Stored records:
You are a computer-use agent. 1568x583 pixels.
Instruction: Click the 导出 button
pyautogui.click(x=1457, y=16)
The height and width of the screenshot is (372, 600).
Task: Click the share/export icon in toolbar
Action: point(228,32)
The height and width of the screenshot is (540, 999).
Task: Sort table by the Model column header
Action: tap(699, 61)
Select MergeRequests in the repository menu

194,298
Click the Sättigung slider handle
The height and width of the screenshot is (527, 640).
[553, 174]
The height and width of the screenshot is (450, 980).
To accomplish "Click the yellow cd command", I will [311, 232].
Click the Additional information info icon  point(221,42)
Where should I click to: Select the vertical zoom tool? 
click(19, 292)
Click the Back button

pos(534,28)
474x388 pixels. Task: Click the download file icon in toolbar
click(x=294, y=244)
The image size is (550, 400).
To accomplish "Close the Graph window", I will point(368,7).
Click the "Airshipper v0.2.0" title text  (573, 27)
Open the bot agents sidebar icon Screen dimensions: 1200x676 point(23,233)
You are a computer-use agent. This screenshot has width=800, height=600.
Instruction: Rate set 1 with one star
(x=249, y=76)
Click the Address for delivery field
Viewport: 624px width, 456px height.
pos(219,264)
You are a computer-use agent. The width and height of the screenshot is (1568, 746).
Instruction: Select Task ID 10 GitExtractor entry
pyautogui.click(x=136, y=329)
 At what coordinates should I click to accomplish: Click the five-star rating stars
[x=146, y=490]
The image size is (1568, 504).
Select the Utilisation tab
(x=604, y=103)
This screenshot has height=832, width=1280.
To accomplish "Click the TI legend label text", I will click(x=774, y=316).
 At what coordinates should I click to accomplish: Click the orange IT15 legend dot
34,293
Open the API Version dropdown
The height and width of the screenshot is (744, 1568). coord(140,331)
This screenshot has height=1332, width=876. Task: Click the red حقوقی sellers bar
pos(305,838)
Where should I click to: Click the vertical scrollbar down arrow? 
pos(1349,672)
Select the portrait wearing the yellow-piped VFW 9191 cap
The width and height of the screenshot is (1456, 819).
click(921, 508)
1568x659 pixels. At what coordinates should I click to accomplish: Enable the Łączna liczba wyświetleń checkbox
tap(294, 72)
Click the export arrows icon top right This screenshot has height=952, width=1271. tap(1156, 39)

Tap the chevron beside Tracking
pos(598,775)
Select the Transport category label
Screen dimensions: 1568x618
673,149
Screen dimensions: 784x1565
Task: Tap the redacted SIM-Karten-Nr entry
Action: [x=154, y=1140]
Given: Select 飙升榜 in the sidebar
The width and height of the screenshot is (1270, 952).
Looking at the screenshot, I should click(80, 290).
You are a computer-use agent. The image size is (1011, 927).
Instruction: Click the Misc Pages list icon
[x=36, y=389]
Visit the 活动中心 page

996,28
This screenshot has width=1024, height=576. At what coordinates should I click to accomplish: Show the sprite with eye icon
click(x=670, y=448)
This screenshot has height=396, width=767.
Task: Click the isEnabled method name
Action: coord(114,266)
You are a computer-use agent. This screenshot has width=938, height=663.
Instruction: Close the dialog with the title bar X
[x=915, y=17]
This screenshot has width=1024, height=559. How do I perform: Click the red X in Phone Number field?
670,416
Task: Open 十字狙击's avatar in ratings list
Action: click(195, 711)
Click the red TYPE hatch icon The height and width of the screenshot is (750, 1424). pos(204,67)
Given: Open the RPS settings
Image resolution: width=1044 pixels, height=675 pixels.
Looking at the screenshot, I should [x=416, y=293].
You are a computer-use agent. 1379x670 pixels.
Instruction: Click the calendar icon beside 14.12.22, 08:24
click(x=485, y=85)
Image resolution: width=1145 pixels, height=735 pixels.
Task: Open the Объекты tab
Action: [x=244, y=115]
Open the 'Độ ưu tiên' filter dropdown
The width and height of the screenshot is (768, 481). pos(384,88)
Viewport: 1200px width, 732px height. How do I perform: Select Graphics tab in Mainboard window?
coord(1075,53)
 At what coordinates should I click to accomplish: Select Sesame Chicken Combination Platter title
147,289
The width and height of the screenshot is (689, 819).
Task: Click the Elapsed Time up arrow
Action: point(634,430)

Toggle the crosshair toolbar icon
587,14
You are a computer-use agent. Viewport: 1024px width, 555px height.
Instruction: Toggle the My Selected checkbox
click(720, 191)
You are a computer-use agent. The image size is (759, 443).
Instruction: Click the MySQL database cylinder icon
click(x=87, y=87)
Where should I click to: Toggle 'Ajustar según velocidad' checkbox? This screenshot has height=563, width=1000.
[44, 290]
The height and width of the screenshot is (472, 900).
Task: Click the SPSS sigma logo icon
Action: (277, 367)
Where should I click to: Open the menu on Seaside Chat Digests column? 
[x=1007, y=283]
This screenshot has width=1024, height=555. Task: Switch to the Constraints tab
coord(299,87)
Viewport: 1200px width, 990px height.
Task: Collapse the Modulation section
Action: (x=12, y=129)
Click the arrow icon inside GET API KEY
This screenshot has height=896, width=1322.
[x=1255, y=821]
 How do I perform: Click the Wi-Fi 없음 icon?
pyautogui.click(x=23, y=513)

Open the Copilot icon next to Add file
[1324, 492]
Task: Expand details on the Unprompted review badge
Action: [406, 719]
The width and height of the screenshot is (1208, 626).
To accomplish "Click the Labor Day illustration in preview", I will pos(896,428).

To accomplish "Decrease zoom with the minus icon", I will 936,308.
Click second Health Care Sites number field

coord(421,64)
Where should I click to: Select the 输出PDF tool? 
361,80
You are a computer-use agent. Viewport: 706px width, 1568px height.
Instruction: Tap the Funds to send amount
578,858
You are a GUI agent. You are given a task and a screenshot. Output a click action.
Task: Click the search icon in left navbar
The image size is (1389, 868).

**Instructions to follow**
With the line holding "Given: Open the RPS settings" as the first and the line holding "The width and height of the screenshot is (1208, 626)." as the last, set down that range of the entries above exactly, and nothing else.

**Problem solution**
Given: Open the RPS settings
Image resolution: width=1044 pixels, height=675 pixels.
Looking at the screenshot, I should [x=416, y=293].
You are a computer-use agent. 1379x670 pixels.
Instruction: Click the calendar icon beside 14.12.22, 08:24
click(x=485, y=85)
Image resolution: width=1145 pixels, height=735 pixels.
Task: Open the Объекты tab
Action: [x=244, y=115]
Open the 'Độ ưu tiên' filter dropdown
The width and height of the screenshot is (768, 481). pos(384,88)
Viewport: 1200px width, 732px height. How do I perform: Select Graphics tab in Mainboard window?
coord(1075,53)
 At what coordinates should I click to accomplish: Select Sesame Chicken Combination Platter title
147,289
The width and height of the screenshot is (689, 819).
Task: Click the Elapsed Time up arrow
Action: point(634,430)

Toggle the crosshair toolbar icon
587,14
You are a computer-use agent. Viewport: 1024px width, 555px height.
Instruction: Toggle the My Selected checkbox
click(720, 191)
You are a computer-use agent. The image size is (759, 443).
Instruction: Click the MySQL database cylinder icon
click(x=87, y=87)
Where should I click to: Toggle 'Ajustar según velocidad' checkbox? This screenshot has height=563, width=1000.
[44, 290]
The height and width of the screenshot is (472, 900).
Task: Click the SPSS sigma logo icon
Action: (277, 367)
Where should I click to: Open the menu on Seaside Chat Digests column? 
[x=1007, y=283]
This screenshot has width=1024, height=555. Task: Switch to the Constraints tab
coord(299,87)
Viewport: 1200px width, 990px height.
Task: Collapse the Modulation section
Action: (x=12, y=129)
Click the arrow icon inside GET API KEY
This screenshot has height=896, width=1322.
[x=1255, y=821]
 How do I perform: Click the Wi-Fi 없음 icon?
pyautogui.click(x=23, y=513)

Open the Copilot icon next to Add file
[1324, 492]
Task: Expand details on the Unprompted review badge
Action: [406, 719]
The width and height of the screenshot is (1208, 626).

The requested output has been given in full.